As a preliminary matter, the court finds that Hakim has standing to pursue this motion because he signed an indemnity agreement holding the Debtor harmless for any taxes owed or assessed for years prior to and including 1979. The taxes at issue involve those tax years. Moreover, Hakim is identified as a creditor in the bankruptcy petition and schedules and, to date, no one has challenged that status in a manner appropriate to bring the issue before the court for decision. Thus, for purposes of this motion, the court finds that Hakim has standing.

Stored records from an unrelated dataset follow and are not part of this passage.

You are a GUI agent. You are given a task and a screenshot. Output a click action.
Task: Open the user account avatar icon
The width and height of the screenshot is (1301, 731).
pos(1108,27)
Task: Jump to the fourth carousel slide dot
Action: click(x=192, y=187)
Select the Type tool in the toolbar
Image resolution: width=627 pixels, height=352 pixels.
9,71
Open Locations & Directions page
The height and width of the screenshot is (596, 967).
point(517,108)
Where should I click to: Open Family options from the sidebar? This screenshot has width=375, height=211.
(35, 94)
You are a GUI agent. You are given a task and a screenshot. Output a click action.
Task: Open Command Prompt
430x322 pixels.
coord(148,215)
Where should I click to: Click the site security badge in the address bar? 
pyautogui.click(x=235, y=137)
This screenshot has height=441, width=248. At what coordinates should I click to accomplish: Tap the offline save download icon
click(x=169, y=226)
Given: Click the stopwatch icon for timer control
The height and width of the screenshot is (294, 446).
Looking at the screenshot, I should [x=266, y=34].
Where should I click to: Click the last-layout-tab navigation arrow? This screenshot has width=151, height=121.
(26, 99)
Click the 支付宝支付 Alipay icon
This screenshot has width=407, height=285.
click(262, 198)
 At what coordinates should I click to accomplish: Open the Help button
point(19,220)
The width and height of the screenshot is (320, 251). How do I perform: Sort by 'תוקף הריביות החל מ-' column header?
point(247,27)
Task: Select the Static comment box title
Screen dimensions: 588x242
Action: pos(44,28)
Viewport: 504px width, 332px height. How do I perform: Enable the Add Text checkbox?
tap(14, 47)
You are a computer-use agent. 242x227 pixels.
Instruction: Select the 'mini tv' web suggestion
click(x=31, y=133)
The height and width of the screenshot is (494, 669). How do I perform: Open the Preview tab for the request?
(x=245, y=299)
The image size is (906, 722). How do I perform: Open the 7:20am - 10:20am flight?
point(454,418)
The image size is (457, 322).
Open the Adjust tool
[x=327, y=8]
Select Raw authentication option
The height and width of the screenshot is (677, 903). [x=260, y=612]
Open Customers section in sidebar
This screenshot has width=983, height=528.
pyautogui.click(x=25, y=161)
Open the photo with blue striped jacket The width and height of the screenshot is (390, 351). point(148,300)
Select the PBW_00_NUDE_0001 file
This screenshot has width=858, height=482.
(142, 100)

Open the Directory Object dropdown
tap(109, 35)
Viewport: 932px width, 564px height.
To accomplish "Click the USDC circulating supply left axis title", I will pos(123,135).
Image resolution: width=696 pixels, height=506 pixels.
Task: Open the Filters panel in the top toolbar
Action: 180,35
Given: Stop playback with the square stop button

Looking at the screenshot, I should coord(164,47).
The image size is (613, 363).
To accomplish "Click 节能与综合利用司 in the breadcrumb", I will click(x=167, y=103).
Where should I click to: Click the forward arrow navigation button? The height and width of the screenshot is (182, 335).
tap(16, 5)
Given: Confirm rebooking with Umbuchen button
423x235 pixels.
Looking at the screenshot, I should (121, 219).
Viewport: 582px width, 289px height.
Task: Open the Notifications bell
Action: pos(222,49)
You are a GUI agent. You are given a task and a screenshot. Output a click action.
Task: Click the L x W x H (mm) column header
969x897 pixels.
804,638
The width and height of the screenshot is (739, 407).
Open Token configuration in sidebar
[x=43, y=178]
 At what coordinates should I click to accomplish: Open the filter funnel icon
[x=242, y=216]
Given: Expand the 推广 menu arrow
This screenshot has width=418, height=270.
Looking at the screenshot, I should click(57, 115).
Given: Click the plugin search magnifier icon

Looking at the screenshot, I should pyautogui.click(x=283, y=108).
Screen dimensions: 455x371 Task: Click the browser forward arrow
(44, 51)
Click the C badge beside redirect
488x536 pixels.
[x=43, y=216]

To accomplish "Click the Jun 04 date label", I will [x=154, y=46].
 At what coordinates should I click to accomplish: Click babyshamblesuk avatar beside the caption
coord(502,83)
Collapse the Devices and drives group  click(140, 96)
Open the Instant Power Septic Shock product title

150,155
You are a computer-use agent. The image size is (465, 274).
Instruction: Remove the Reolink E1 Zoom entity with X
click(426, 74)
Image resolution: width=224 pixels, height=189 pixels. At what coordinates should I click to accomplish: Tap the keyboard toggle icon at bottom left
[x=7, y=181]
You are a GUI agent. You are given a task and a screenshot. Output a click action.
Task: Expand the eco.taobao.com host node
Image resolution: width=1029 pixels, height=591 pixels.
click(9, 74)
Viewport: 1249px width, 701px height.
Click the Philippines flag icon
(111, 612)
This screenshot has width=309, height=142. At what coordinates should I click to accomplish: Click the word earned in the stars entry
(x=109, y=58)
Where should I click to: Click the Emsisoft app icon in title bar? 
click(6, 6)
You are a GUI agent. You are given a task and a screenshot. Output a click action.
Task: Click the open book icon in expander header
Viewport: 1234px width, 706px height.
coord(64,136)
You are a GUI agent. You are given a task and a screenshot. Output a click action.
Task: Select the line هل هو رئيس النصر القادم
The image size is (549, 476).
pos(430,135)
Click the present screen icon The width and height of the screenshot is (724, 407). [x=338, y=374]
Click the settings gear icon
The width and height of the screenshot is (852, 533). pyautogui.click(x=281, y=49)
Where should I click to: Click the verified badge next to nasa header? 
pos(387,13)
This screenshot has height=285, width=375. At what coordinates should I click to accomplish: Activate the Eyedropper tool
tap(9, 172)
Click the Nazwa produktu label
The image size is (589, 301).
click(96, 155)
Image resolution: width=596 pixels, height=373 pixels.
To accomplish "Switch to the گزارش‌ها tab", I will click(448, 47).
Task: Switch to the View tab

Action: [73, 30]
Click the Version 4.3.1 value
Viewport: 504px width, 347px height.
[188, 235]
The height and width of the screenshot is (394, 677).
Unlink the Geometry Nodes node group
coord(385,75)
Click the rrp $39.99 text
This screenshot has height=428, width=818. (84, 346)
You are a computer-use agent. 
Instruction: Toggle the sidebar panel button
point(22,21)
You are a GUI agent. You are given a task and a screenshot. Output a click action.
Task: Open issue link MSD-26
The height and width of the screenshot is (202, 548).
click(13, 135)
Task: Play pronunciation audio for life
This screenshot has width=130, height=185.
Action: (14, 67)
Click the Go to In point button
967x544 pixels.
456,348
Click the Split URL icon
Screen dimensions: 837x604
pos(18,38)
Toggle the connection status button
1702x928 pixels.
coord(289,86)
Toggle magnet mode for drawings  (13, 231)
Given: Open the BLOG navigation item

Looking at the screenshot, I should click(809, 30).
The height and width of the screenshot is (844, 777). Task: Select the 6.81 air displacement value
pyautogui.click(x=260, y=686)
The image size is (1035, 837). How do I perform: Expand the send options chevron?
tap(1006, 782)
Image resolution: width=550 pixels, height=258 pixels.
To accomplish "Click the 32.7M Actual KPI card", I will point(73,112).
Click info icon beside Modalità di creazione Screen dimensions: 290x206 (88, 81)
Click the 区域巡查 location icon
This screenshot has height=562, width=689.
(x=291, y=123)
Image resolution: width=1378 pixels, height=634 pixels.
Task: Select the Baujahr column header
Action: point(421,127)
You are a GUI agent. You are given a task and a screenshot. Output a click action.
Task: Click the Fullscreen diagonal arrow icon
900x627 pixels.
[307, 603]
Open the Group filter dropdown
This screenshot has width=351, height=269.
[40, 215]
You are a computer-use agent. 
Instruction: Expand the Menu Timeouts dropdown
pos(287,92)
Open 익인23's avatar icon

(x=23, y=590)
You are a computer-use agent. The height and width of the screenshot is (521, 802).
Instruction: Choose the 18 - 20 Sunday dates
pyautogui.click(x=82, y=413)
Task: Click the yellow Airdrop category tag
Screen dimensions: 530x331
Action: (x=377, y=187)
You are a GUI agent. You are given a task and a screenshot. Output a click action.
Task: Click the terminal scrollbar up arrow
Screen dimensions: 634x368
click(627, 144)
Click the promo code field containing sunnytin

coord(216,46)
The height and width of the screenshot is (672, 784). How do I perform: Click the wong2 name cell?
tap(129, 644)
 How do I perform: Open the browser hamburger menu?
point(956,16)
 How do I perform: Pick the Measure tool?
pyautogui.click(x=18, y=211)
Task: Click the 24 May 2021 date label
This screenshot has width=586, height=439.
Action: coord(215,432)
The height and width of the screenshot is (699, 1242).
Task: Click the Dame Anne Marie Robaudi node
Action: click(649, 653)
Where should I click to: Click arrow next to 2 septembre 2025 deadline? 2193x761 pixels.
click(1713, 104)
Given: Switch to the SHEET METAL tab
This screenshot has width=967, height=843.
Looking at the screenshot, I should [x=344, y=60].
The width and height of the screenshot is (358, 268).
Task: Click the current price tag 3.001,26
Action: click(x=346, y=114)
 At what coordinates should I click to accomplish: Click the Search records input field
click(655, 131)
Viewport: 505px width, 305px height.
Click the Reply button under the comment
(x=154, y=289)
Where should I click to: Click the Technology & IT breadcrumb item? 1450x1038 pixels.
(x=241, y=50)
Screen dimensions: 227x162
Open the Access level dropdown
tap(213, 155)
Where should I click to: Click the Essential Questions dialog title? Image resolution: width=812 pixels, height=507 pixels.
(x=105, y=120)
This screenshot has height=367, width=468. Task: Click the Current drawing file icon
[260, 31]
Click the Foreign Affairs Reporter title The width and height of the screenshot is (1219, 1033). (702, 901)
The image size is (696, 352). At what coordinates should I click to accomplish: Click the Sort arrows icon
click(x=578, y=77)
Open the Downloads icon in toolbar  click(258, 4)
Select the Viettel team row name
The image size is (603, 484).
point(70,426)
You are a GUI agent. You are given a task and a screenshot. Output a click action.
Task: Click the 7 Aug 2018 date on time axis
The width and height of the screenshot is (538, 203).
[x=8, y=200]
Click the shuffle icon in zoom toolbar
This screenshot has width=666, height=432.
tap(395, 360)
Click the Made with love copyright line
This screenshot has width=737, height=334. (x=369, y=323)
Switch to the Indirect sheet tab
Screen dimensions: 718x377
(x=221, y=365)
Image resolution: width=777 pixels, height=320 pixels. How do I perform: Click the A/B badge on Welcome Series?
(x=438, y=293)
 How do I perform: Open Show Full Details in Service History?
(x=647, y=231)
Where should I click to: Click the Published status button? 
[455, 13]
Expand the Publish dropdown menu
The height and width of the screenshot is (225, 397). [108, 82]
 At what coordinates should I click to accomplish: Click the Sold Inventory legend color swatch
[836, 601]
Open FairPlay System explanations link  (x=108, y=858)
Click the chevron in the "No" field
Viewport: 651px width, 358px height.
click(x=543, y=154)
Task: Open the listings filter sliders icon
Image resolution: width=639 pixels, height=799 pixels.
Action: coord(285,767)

The issue before the court is whether the taxing bodies are creditors in this case. Hakim contends they cannot be, because the statute of limitations permitting the taxing bodies to collect taxes owed against this Debtor expired prepetition. The taxing bodies dispute Hakim’s interpretation of the applicable law and contend that the statute of limitations has not run and that the claim is an allowable claim. '
The parties do not dispute the following facts. In 1975, Chartiers Valley School District and the Township of Scott filed a real estate tax appeal in the Court of Common Pleas of Allegheny County, Pennsylvania, against the Debtor seeking an increase in the assessed value of real estate which the Debtor then owned. It was not until February 22, 1984, that an order was entered in the Court of Common Pleas which fixed the assessed valuation for the years 1976, 1977, 1978 and 1979 at $1,500,-000.00.
Hakim contends that according to the Pennsylvania Judicial Code, 42 Pa. C.S.A. § 5525,
Hakim alleges that the Debtor owned no property at the time the tax liens were filed and therefore that there is no property to which the lien could attach. This argument is without merit inasmuch as the municipal and county tax liens attach from the date of imposition or assessment. 53 P.S. §§ 7102, 7103. See S3 P.S. § 7101 (“municipality” defined to include county). They are perfected when filed. 53 P.S. § 7143. Hakim cites Chartiers Valley School District v. Virginia Mansions Apartments, Inc., 340 Pa.Super. 285, 489 A.2d 1381 (1985), for the proposition that the tax claim is not viable against this Debtor. We read the cited case as dealing with the effect of the tax claim and its priority over an intervening lienor and not with the tax claims vis-a-vis the Debtor. See also, 53 P.S. § 7432. Regardless of whether there is an in rem lien because the Debtor currently owns no property, there is nonetheless an in personam tax claim against this corporate Debtor. Because this Debtor is a corporation, the debt will not be discharged. See 11 U.S.C. § 727(a)(1). Cf, 53 P.S. § 7432 (certain lost liens do not affect priority of certain intervening liens or mortgages). The statute of limitations has not run inasmuch as the denial of allocatur which finalized the property value and formed the basis for this claim did not occur until 1986.
An appropriate order will be entered.
ORDER
And now, to-wit, this 24th day of July, 1989, for the reasons expressed in the foregoing Memorandum Opinion, The Motion to Disallow Claims is DENIED.
. The order specifically provided that the assessment was at 50% of market value. Thus, market value was fixed at $3,000,000.00.
. Although we need not and do not decide which of the several limitations statutes is applicable, we are constrained to note that Hakim’s contention that 42 Pa.C.S.A. § 5525 applies because the right to collect a tax is based on a writing, i.e., a statute, is at odds with the clear import of the section. The section was designed to apply to contracts or other writings entered into voluntarily between litigants, and not to statutory actions. As noted in Schmuck v. Hartman, 222 Pa. 190, 195, 70 A. 1091, 1092 (1908): "All taxation is statutory.... Liability to pay taxes arises from no contractual relation between the taxable and the taxing power.... ” Thus, if the limitations period is to be found in Title 42, it would be the six-year provision of § 5527(6) which applies to these proceedings, and not the four-year clause of § 5525(7) or (8).
. Section 5860.102 defines “Taxing District” as excluding counties of the second class of which Allegheny County, in which the property lies, is one. Therefore it is questionable whether § 5860.312 would apply.